Few people are working on problems like these right now. If we are ever going to get to genuinely responsible AI, the AI community has to build some new streetlights. But hardly anyone wants to, because there is so much promise (possibly false) of short-term money to be made with the tools we already have. It’s hard to give up on a cash cow.

But in the long run, the field of AI is making a mistake, sacrificing long-term benefit for short-term gain. This mistake reminds me of overfishing: everybody goes for the trout while they are plentiful, and suddenly there are no trout left at all. What’s in everybody’s apparent self-interest in the short term is in nobody’s interest in the long term.

Government might possibly escape an overattachment to large language models, by funding research on entirely new approaches to building trustworthy AI. Leaving everything to the giant corporations has led to an AI that serves their needs, feeding surveillance capitalism; we haven’t always left so much that is so important to suit corporate goals, and we shouldn’t do so now.

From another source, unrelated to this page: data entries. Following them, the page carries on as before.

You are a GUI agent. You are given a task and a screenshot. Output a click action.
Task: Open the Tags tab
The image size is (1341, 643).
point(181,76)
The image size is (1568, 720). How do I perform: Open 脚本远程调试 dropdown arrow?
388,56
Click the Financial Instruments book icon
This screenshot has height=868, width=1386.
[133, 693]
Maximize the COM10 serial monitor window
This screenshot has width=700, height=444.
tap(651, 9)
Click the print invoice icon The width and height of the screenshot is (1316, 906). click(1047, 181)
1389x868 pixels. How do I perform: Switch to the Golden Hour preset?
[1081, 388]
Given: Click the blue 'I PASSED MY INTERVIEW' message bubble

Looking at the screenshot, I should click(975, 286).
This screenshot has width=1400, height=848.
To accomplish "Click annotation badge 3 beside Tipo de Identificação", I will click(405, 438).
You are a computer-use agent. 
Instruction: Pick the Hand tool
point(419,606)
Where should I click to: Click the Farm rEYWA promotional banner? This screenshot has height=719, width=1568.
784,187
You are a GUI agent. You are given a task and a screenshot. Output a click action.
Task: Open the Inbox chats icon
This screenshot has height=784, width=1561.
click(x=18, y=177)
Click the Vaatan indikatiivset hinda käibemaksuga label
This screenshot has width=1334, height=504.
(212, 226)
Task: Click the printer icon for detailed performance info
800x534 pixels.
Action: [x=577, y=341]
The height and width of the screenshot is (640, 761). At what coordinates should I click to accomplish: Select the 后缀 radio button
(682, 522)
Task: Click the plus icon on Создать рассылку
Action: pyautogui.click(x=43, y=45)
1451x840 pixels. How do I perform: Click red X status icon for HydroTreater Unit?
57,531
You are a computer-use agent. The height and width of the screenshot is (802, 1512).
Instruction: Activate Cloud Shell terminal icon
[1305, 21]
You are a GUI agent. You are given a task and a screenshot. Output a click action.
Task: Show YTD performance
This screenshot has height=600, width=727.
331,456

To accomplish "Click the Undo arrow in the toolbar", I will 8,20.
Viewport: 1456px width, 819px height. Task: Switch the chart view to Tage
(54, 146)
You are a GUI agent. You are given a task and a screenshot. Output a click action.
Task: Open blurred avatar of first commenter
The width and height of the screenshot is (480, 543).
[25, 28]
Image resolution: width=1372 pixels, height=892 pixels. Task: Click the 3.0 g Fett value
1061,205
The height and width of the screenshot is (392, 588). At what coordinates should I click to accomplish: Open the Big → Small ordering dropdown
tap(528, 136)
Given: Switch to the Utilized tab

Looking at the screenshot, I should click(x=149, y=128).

Instead of more of the same, smart governments should foster new approaches that start with some set of validated facts and learn from there. Current approaches start from vast databases of written text and hope (unrealistically) to infer all and only validated facts from the vagaries of everyday writing. The latter hypothesis has been funded to the tune of tens of billions of dollars; when it comes to accuracy and reliability, it hasn’t worked. People who worked in older approaches, based in facts and logical reasoning, have been pushed out.

Historically, the state has played a key role in the funding and development of crucial technologies, such as silicon chips, driving innovation through both regulation and funding. A strong government initiative here could make a huge difference. And lead to an AI that is a public good, rather than the exclusive province of the tech oligarchies.

More broadly, we may need international collaboration, if we are truly to push the state of the art forward. There are many big open problems in AI, far more than Silicon Valley wants you to believe. And most of them are probably too hard for any individual academic lab to solve, but also not exactly the center of attention for the big corporate labs. This led me to propose, in a 2017 New York Times op-ed, a kind of a CERN-like model for AI, writing, “An international A.I. mission [modeled on CERN, the multinational physics collaboration] could genuinely change the world for the better—the more so if it made A.I. a public good, rather than the property of a privileged few.”

Things have changed in some ways, but not all. My focus then was on medical AI; if I were to rewrite that op-ed, I would focus on safe, trustworthy AI instead (or perhaps on both). But the general point still holds. A strong AI policy would be great; even better would be a more trustworthy type of AI, in which AI could monitor itself. There is every reason in the world to make that a global goal.

Putting this somewhat differently, as a parent: I hope that my children will grow up to be moral citizens, with a strong sense of right and wrong, but society also has laws for those who don’t quite get it. My firm hope is that my wife and I do a good enough job raising our children so that they do the right things not out of legal obligation, but because they have internalized the difference between right and wrong.

Current AI simply can’t do that; it traffics in statistical text prediction, not values. Will we someday need an “AI kindergarten” to teach our systems to be ethical? Should we build in certain ethical principles? I don’t know. But I do know that research into how to build honest, harmless, helpful, ethical machines should be a central focus, rather than (as it is for most companies today) an afterthought.

Building machines that can reason reliably over well-represented knowledge is a vital first step. You can’t reason ethically if you can’t reason reliably.

In the long run, we need research into new forms of AI that could keep us safe in the first place. Getting there might take decades. But that would be far better than just adding more and more wobbly guardrails to the premature AI of today.